A lot of ink has been spilt over the past week discussing the design language adopted by iOS 7. It is, without a doubt, the most significant visual change to the platform since it was introduced. It’s fascinating, somewhat flawed, forward looking yet slightly regressive all at the same time. It deserves the attention it’s garnered.

But.

I keep finding myself thinking about this new Mac Pro. I’d always been a Mac Pro kind of person until my old Pro died and it looked like the product was stagnant so I bought a 27″ Core i7 iMac. Which was amazing and I totally fell in love. I’ll never need a Mac Pro again, I thought. Then the hard drive in that died and now I work on a relatively old MacBook Air as my primary. (It’s plugged into a 27″ Thunderbolt Display. I’m not an animal.) And, it turns out, even working on this old Air is fine. I don’t need the crazy compute muscle I used to think I needed.

But.

I keep finding myself thinking about this new Mac Pro. It’s not that I’m lusting after speed of the memory, SSD, CPU, or GPUs for what I do. The more I think about this new Mac Pro the more I find myself wanting to write software for it. To me it’s become the most interesting piece of new hardware since the original iPad. Well, maybe Retina in the iPhone 4 but that didn’t present an entire new class of problems to think about.

This new Mac Pro does. I don’t think Geekbench scores for this machine will be terribly meaningful. Benchmarks have the curse of trying to capture how a machine will perform under typical, or extreme, conditions. What they don’t do is give a broad perspective of the actual capabilities of the machine. They’re informed by history. If you do something new history will be less relevant.

The new Mac Pro has two distinct GPUs. Each of which has “up to 6GB” of RAM which is sitting at the end of an “up to 40GB/s” PCI Express 3 bus. That’s some serious working space at the end of a very wide pipe, one that was, until a few years ago, what you’d have to direct RAM access.

This machine fascinates me not because it seems like it’ll make everything I currently do faster. It fascinates me because it’s fundamentally new. There’s only one CPU socket and it bets heavily on the bus and GPU performance. While this looks to software to be just another Mac, it isn’t. Its capabilities aren’t traditional. The CPU is a front end to a couple of very capable massively parallel processors at the end of a relatively fast bus. One of those GPUs isn’t even hooked up to do graphics. I think that’s a serious tell. If you leverage your massively parallel GPU to run a computation that runs even one second and in that time you can’t update your screen, that’s a problem. Have one GPU dedicated to rendering and a second available for serious computation and you’ve got an architecture that’ll feel incredible to work with.

I’ve no idea how this will actually work out. I expect Rev A. to be riddled with minor problems because of all the new suppliers and how new a design this machine actually is. I am very excited to see how things go, how this architecture plays itself out and how software adapts to make the best use of this sort of hardware.

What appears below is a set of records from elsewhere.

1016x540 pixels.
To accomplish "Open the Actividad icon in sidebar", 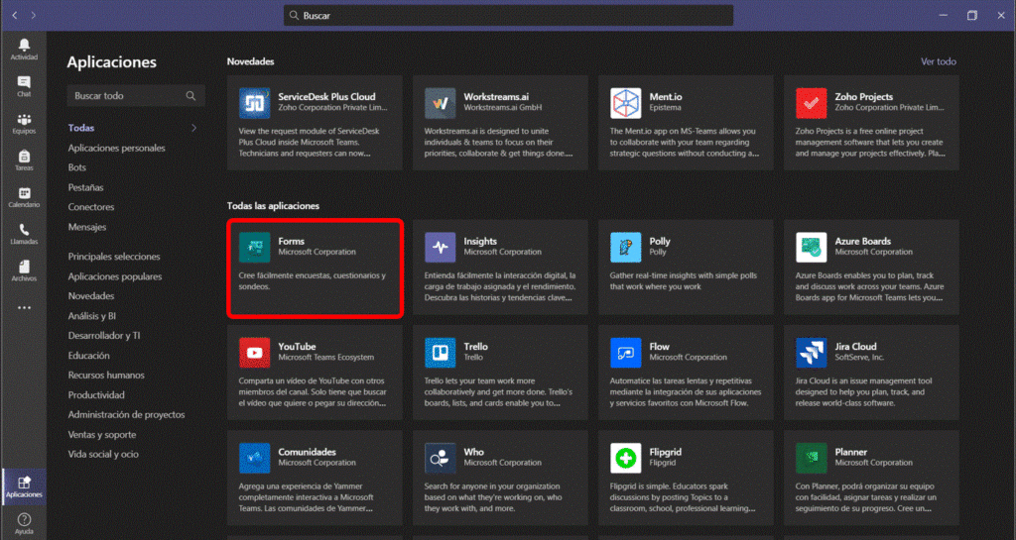I will (x=24, y=49).
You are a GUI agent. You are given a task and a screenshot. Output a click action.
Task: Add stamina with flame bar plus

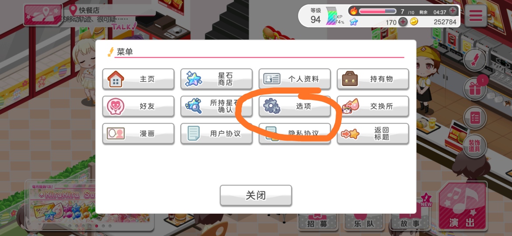tap(452, 11)
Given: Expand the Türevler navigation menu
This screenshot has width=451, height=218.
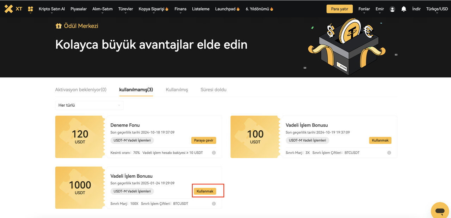Looking at the screenshot, I should (x=125, y=9).
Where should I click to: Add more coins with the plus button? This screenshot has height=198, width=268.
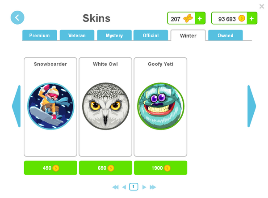(251, 18)
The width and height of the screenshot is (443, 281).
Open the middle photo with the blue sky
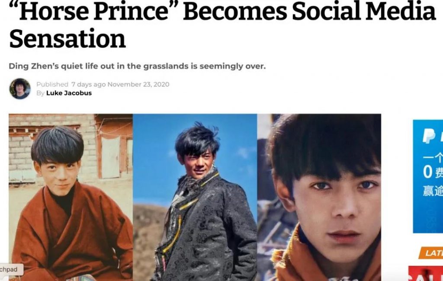point(195,198)
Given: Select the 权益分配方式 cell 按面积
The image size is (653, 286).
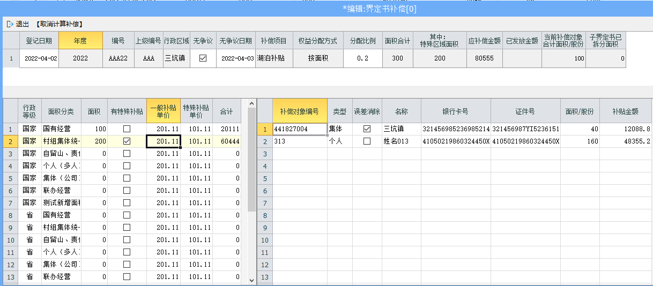Looking at the screenshot, I should (318, 58).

Apple sat on the Mac Pro for years. They’ve come at the problem space with fresh eyes and have pointed in a direction I believe in. One that’s not particularly suited to getting the best scores on current benchmarks but one that’s more serious and looking to the future.

I’m not excited to buy the new Mac Pro for the speed advantage it will give me.

But.

I keep finding myself thinking up applications for all that compute power and dreaming up what kind of software I could write to take advantage of it.

Not since the iPad have I really rethought what was possible. Sure, iOS 7 is incredibly interesting and shakes everything up. But I think this new Mac Pro is exactly that. Something new.